The Sullivan Family began performing as a band when it was invited to have a regular program on the first radio station in Jackson, Alabama, in 1949. But long before that its members had been playing traditional music. The family had settled near St. Stephens when it was the capital of the Alabama Territory.
Through the decades, many family members played fiddles and provided music for frolics or country dances in the area. In 1939, when Arthur Sullivan converted to the Pentecostal faith and became a preacher, his family gave up "worldly" music and dedicated their musical talents to the Lord. His son Enoch still honors this commitment with bluegrass gospel music.
Similarly Margie Brewster, who became Enoch's wife, was the daughter of a Pentecostal evangelist. After her father's death, she traveled the South with evangelist Hazel Chain, playing guitar and singing gospel music in her resonant alto voice.
Throughout their long career the Sullivans have had two long-lasting and popular radio shows in Jackson and Thomasville, plus a highly-rated television program in Jackson, Mississippi. They have recorded scores of albums and performed at thousands of small churches around the world as well as at major bluegrass festivals in the United States, Canada, and the Netherlands. Yet their delight in pleasing and inspiring audiences is still evident in their performances.
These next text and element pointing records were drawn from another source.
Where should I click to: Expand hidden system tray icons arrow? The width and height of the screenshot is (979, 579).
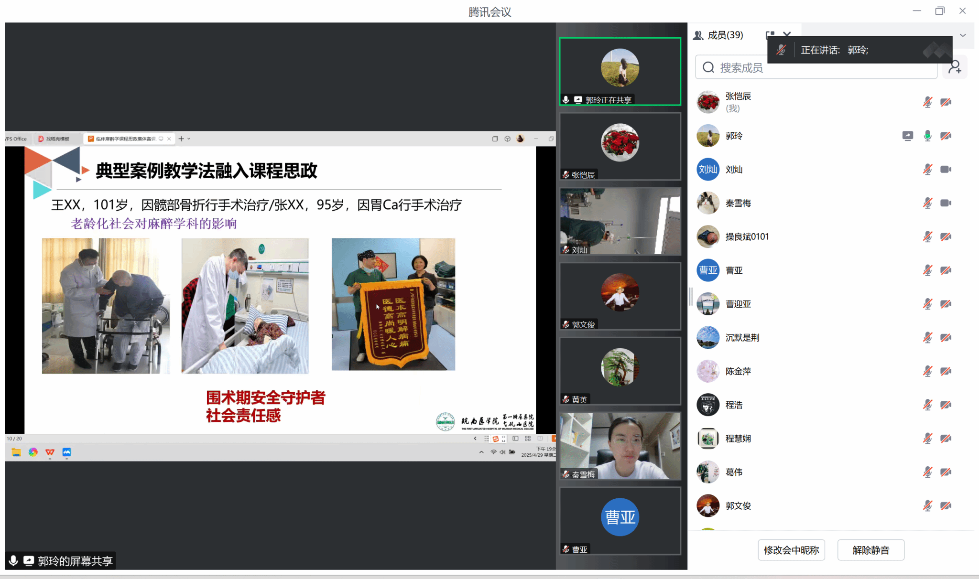(x=481, y=452)
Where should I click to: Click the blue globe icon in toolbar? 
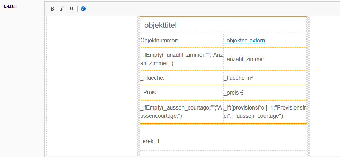pyautogui.click(x=83, y=9)
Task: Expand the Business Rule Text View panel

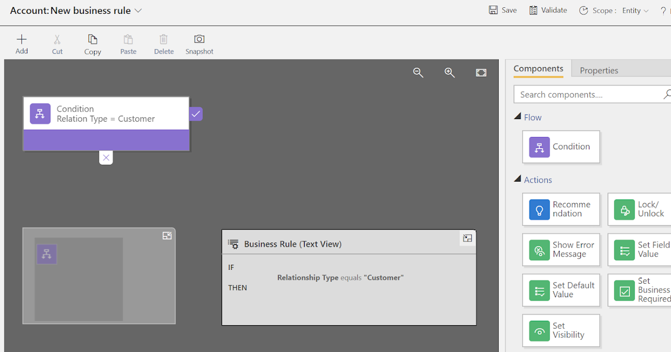Action: 467,237
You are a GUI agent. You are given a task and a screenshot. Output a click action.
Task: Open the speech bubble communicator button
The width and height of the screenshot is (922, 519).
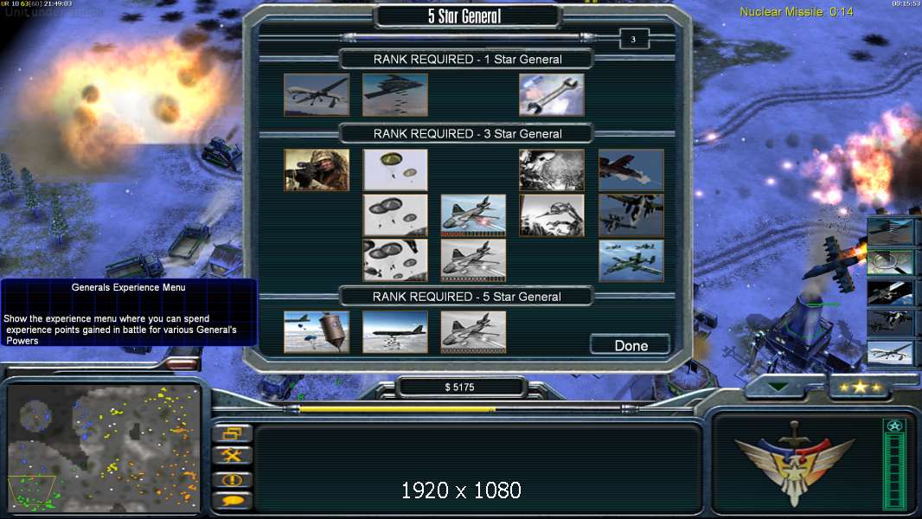point(233,502)
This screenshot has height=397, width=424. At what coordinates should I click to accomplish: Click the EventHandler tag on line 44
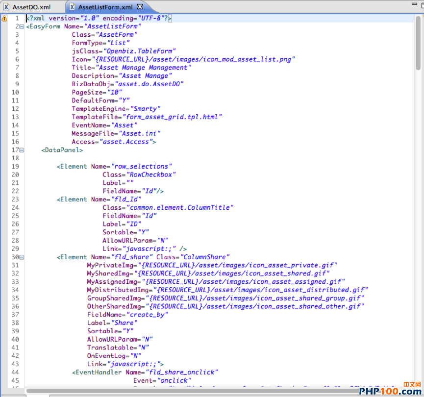[97, 372]
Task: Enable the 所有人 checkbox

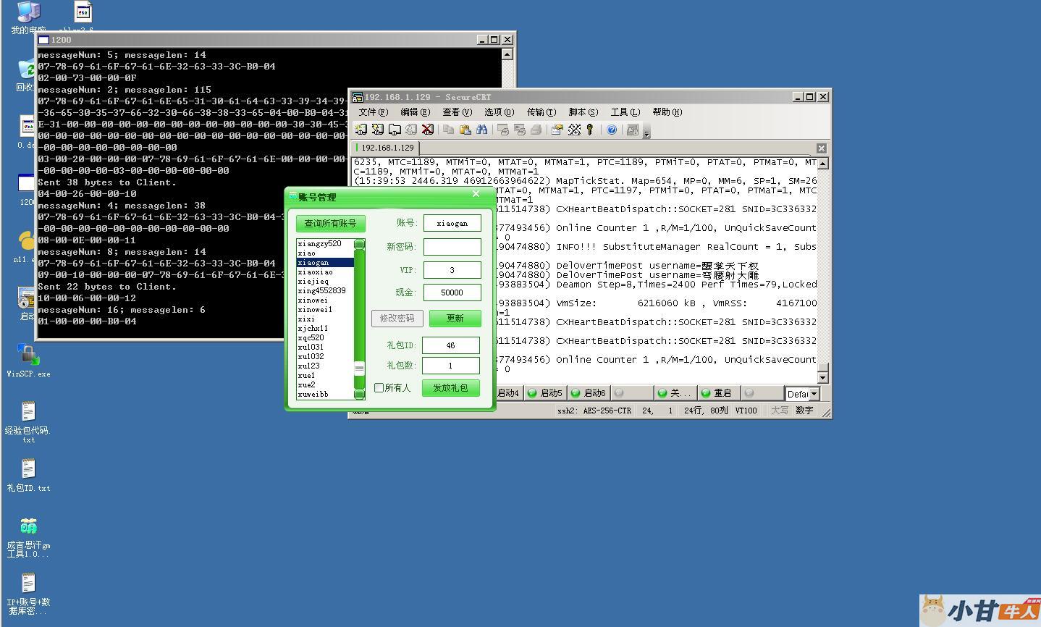Action: (x=379, y=388)
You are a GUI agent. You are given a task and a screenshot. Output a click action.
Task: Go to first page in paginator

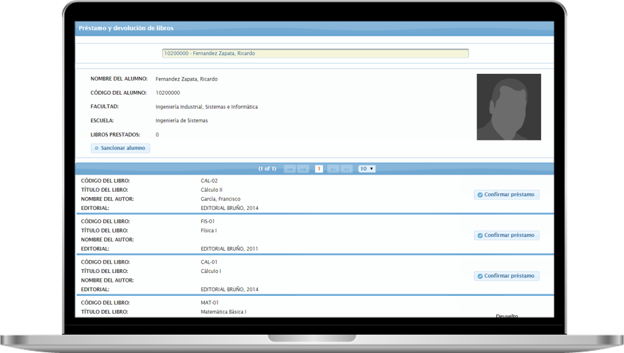[x=289, y=169]
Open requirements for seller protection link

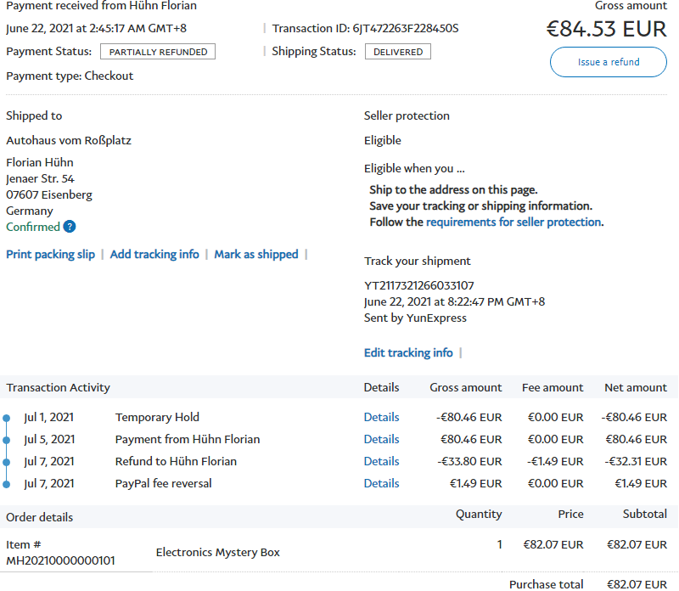513,222
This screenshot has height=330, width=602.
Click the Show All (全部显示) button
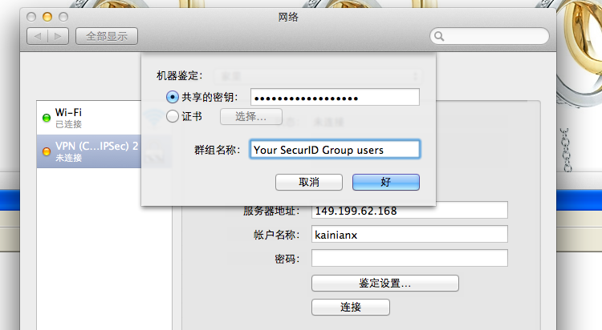coord(107,36)
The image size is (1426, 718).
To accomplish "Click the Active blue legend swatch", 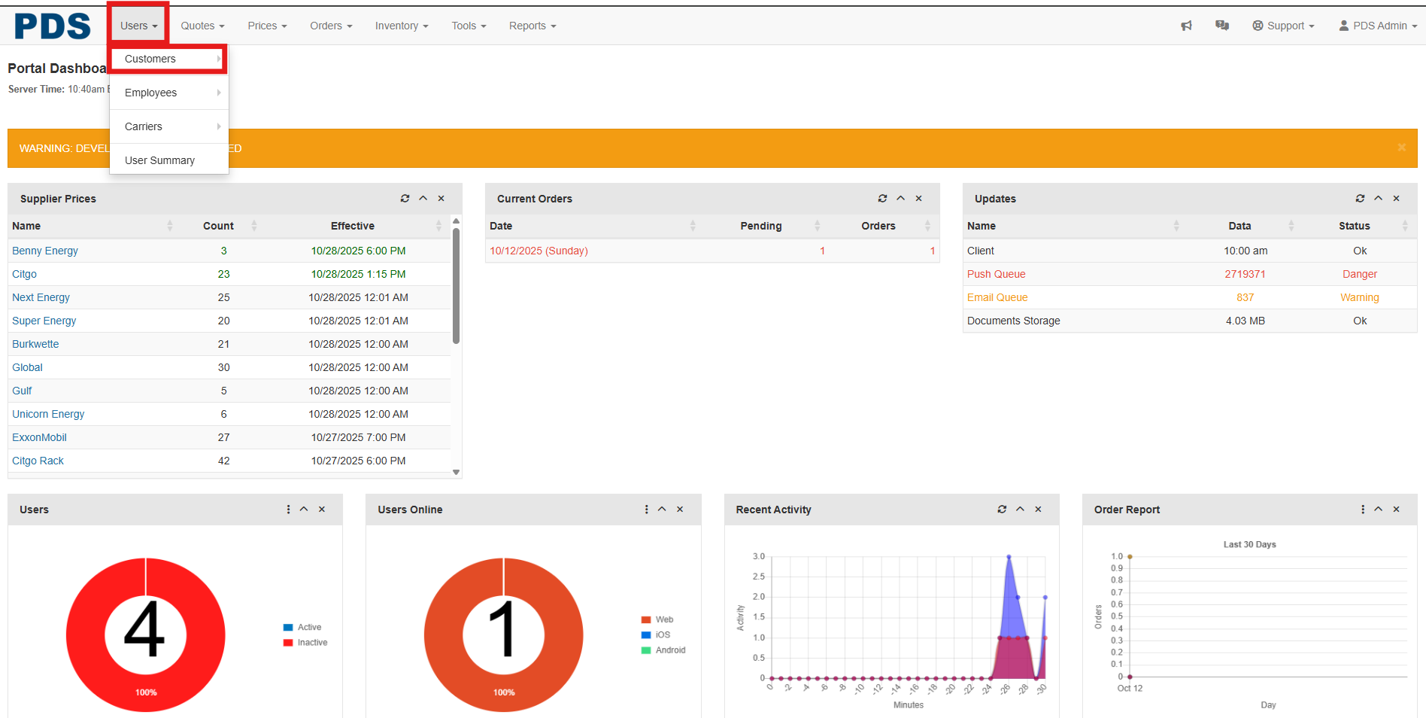I will pyautogui.click(x=288, y=627).
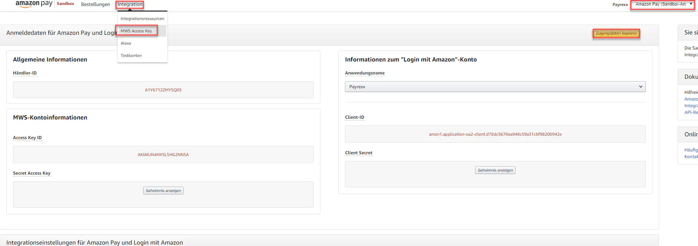Select Integrationsressourcen from the dropdown menu

(x=142, y=19)
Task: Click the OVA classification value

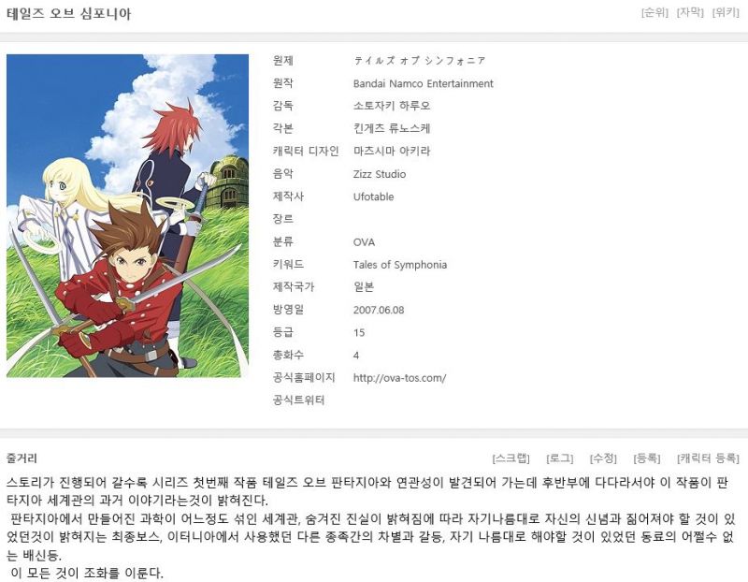Action: coord(364,242)
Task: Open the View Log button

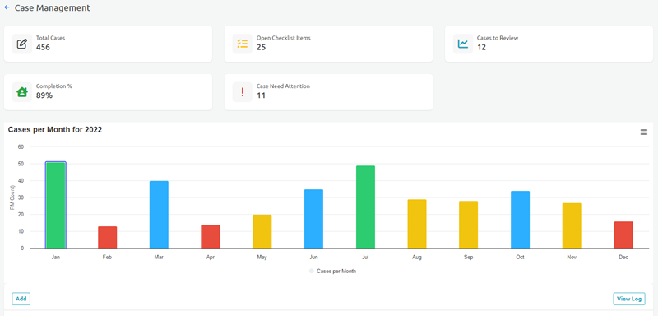Action: (629, 300)
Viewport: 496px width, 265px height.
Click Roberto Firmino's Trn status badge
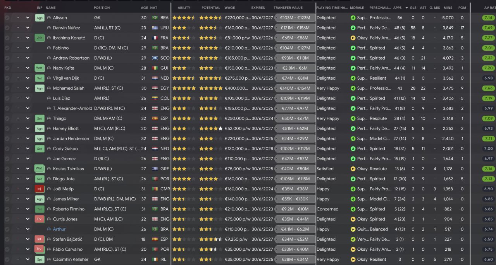click(x=40, y=209)
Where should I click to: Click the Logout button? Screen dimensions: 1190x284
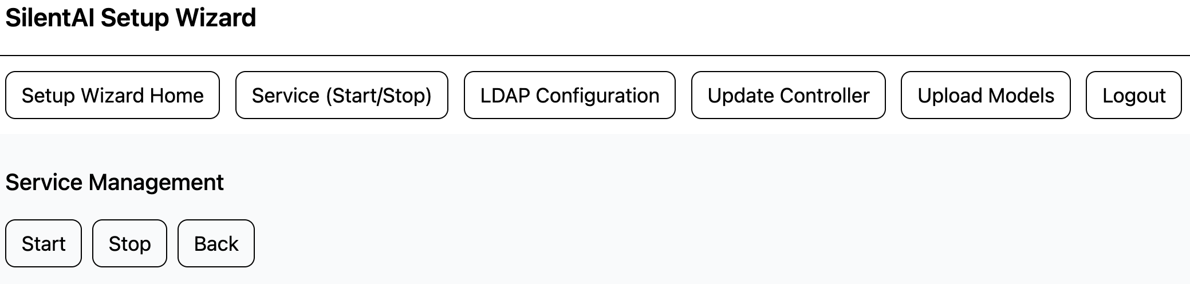pos(1133,95)

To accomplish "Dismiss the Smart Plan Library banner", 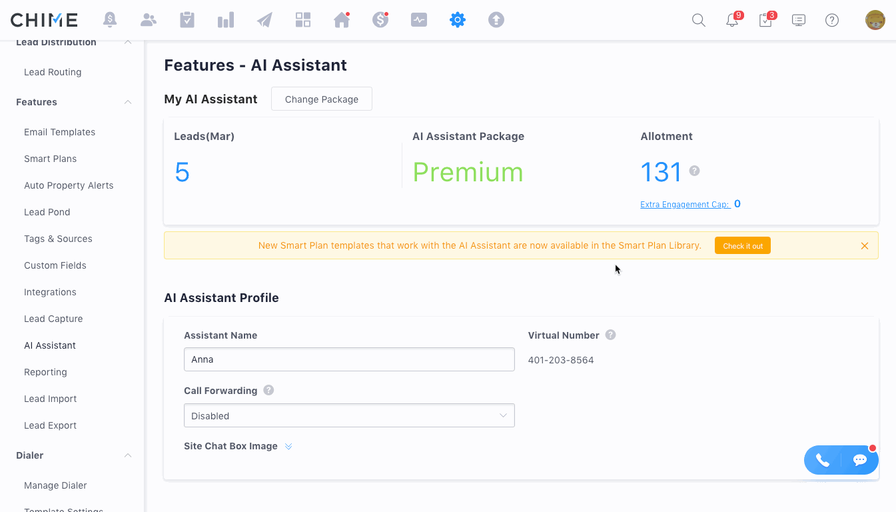I will point(864,245).
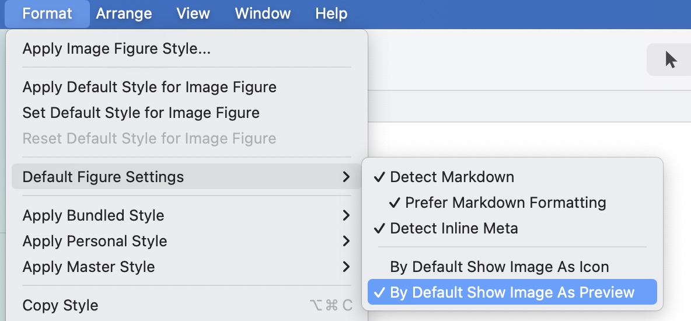691x321 pixels.
Task: Disable Prefer Markdown Formatting option
Action: pyautogui.click(x=505, y=203)
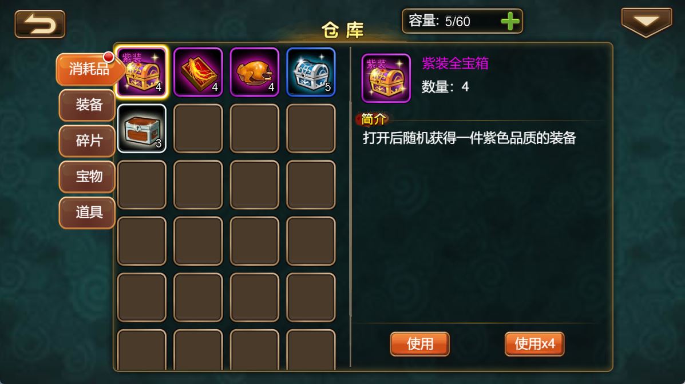Screen dimensions: 685x384
Task: Select the blue silver treasure chest item
Action: point(311,71)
Bluegrass music is considered a form of American roots music with its own roots in the English, Irish and Scottish traditional music of immigrants from the British Isles (particularly the Scots-Irish immigrants of Appalachia), as well as the music of rural African-Americans, jazz, and blues. Like jazz, bluegrass is played with each melody instrument switching off, playing the melody in turn while the others revert to backing; this is in contrast to old-time music, in which all instruments play the melody together or one instrument carried the lead throughout while the others provide accompaniment.